En entrant dans l'appartement, des valises Louis Vuitton jonchent sur le sol. Des talons Jimmy Choo à terre indiquent une direction: la chambre de la colocataire qui était censée arriver il y a deux semaines.

Je ne m'avance pas jusqu'à sa chambre, je cris seulement: « Il y a quelqu'un? »

Soudainement, une fille apparaît. Son t-shirt est parfaitement rentré dans sa jupe. Ses cheveux ondulés artificiels bougent lorsqu'elle commence à marcher vers moi. Elle me tend sa main parfaitement manucurée et hâlée pour se présenter. La fille me sourit malicieusement. « Ouh! Excuse-moi pour tout ce bazar! Je suis Lucrecia... enchanté. » Me dit-elle.

Je lui serre la main, qui est rougie par le soleil. Désormais honteuse de me présenter après avoir été sous le cagnard, je quitte rapidement sa poignée de main.

« J'étais censée arriver quelques jours avant, mais you know, les cours pendant l'été m'ont déconcentré! Attends, je vais appeler quelqu'un pour qu'il emmène tout ça dans ma chambre, ça va faire du propre. »

J'étouffe un rire et lui réponds, suspicieuse: « Ehm, je doute que quelqu'un puisse le faire pour toi. Mais je peux t'aider, si tu veux. »

Elle reprend son faux sourire laissant paraître ses dents parfaitement alignées et blanches et hausse les sourcils tout en disant: « Non merci, je vais me passer de ton aide. Mais je suis Lucrecia Hendrich! Je ne veux pas faire la diva mais come on! Personne n'est payé pour faire ça, ici? »

« Tu es dans une résidence universitaire. » Dis-je hésitante, par peur qu'elle réagisse mal. « Tu ne t'attendais pas à ce qu'un portier fasse tes tâches? » Je questionne sérieusement.

Elle glousse avant de rétorquer d'un ton se voulant dominant. « Tu es une première année, j'imagine. Écoute chérie. Ici, tu étudies dans l'université la plus prestigieuse du pays, ça ne te choque pas que pour le prix que tes pauvres parents paient, il n'y ait pas ce genre de services indispensables?! » Me dit-elle d'une traite.
Irritée et sur le point de lui répondre, elle continue son monologue. « Je suis trop jetlaguée, je prends mes affaires et je réglerais le problème demain. Bye! »

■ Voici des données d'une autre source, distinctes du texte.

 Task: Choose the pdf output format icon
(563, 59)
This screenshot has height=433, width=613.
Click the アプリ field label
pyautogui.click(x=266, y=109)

Pendant que ma nouvelle colocataire prend ses affaires, je dépose mon sac à dos sur le lit. Je prends une douche, me lave les cheveux et profite du soleil les faire sécher. Je me pose sur la terrasse, mes cheveux blonds reposent. Je reste accoudée sur le canapé de jardin tout en étant sur mon téléphone, jusqu'au couché du soleil.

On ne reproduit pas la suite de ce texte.